Problem to solve: Output exactly, and only, the stretch of lines beginning at the line with "Task: Click the" and ending at the last line of the listing below. Drop the pictures.

+ + + + +

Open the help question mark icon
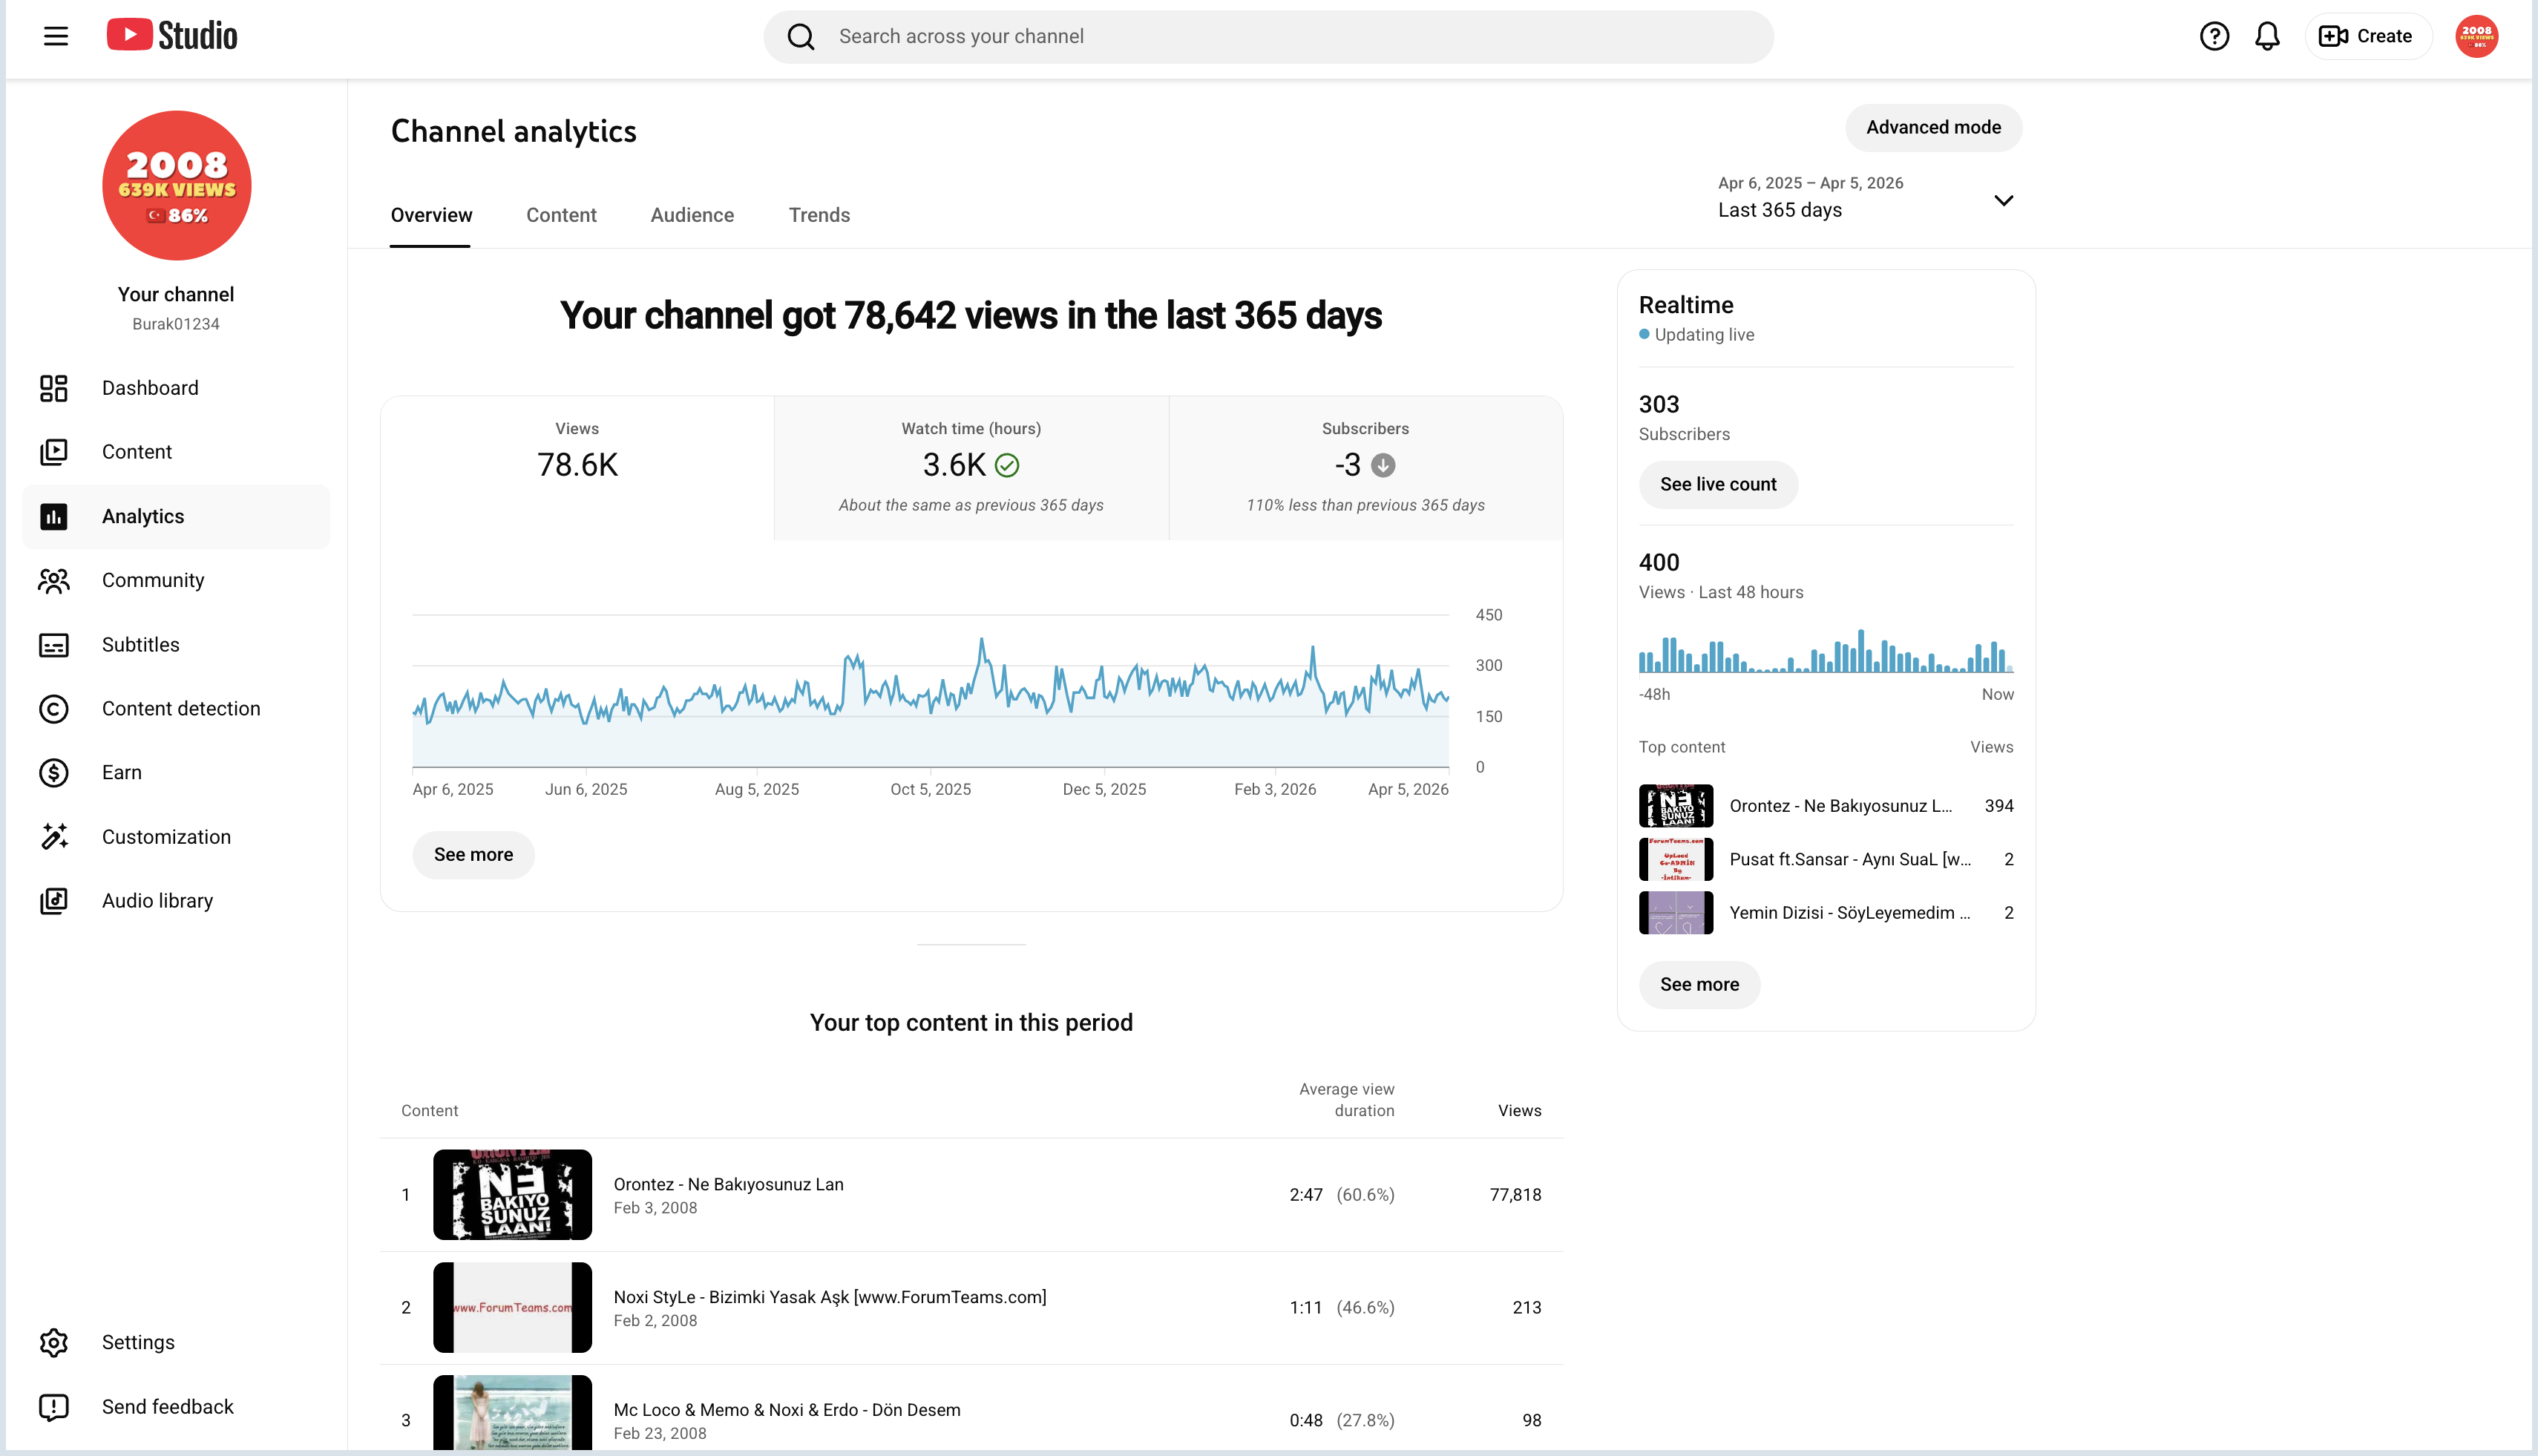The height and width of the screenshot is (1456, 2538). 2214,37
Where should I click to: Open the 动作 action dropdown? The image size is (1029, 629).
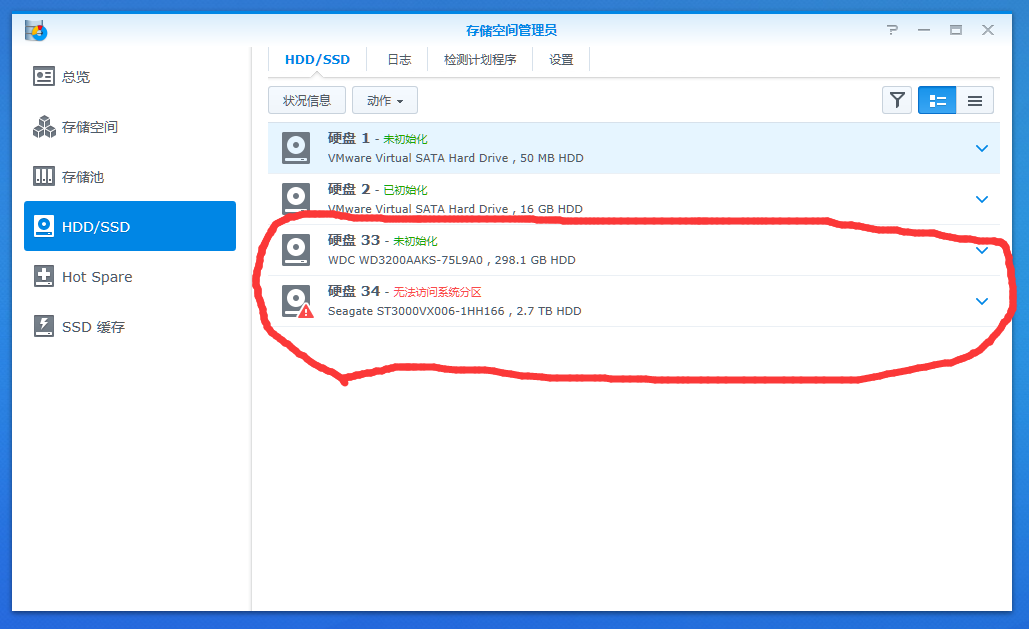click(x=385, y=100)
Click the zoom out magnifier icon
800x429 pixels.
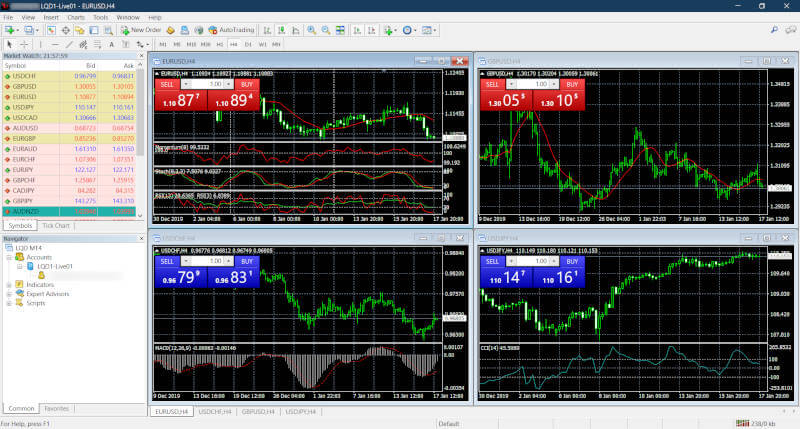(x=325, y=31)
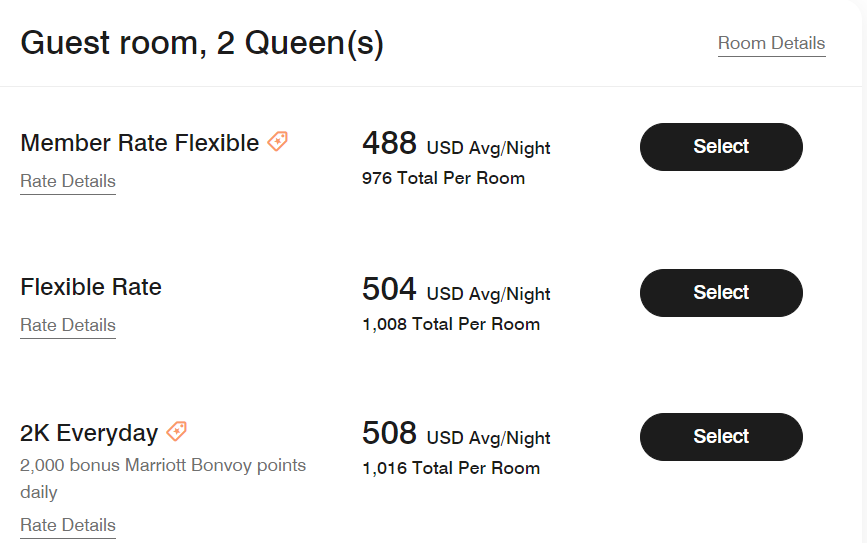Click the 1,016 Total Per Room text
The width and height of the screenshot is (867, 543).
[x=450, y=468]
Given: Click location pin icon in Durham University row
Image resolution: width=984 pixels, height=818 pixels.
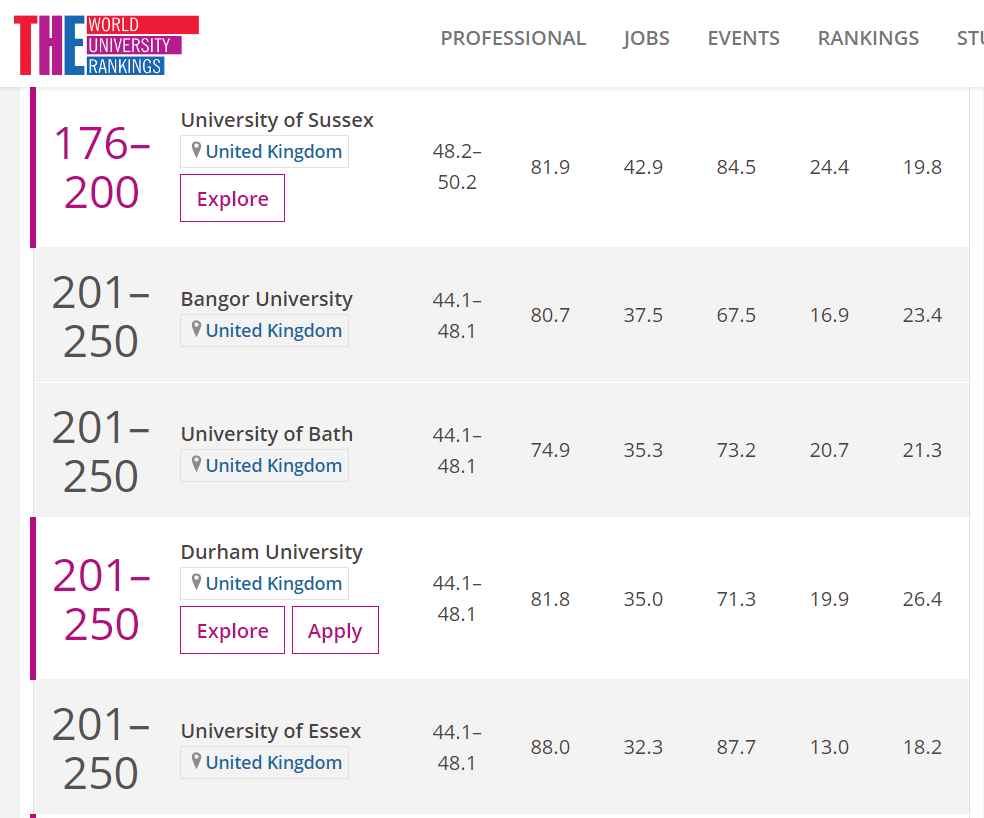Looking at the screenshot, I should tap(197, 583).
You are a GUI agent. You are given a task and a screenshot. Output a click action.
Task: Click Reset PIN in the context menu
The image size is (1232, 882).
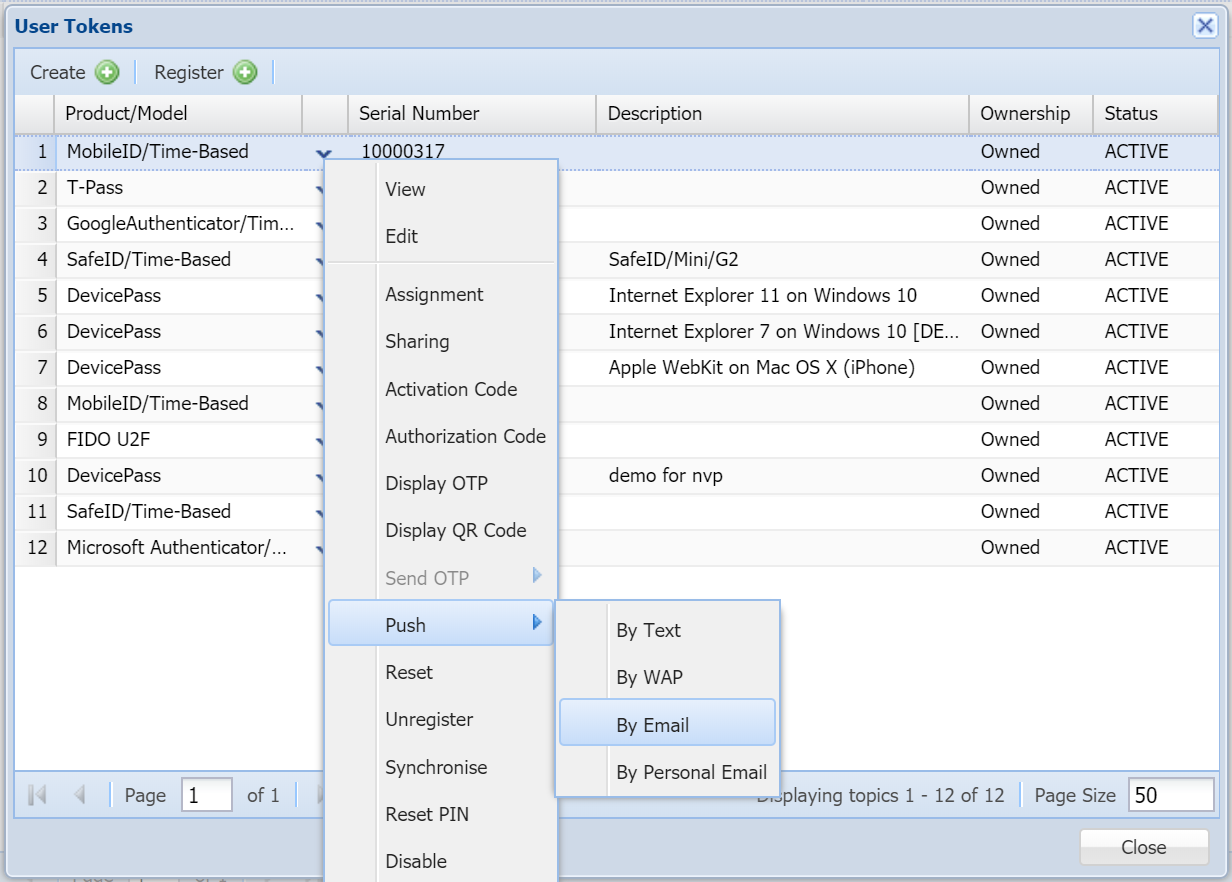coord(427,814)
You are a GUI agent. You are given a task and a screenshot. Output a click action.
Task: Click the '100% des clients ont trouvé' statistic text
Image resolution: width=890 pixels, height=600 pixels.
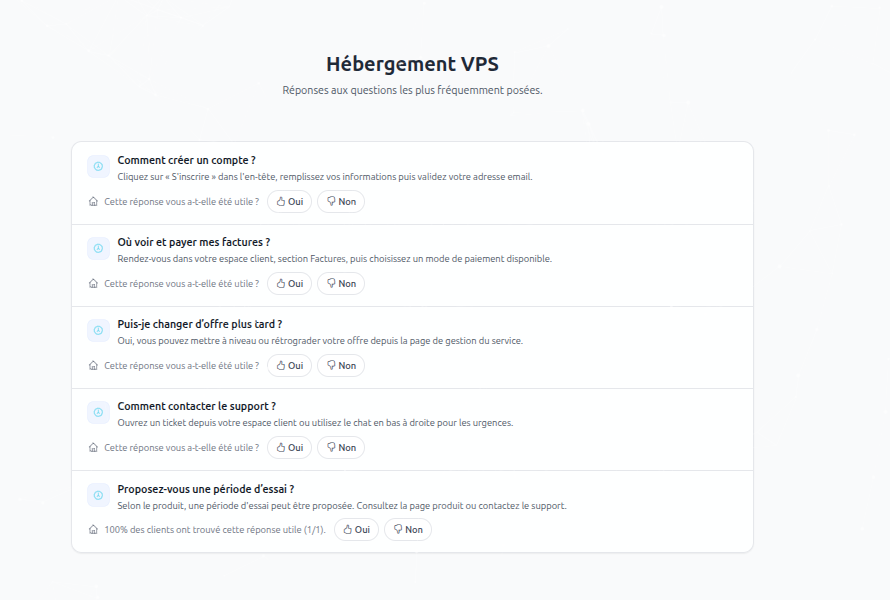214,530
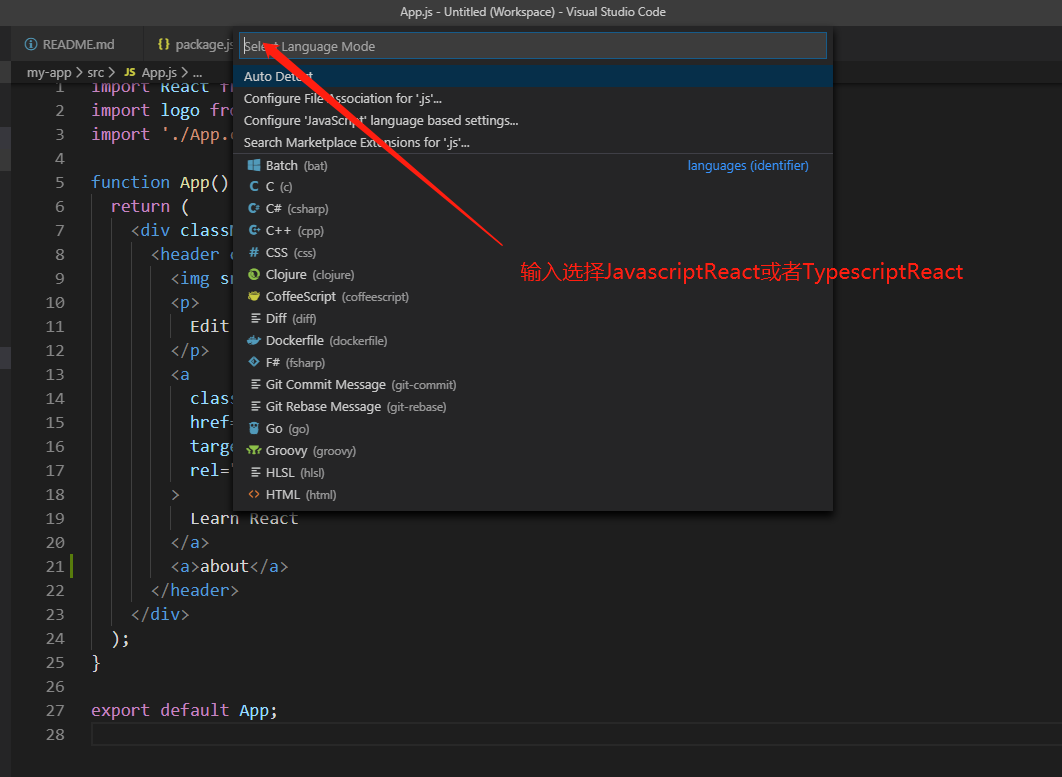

+ + + + +

Answer to the problem:
Task: Click the '100% des clients ont trouvé' statistic text
Image resolution: width=890 pixels, height=600 pixels.
214,530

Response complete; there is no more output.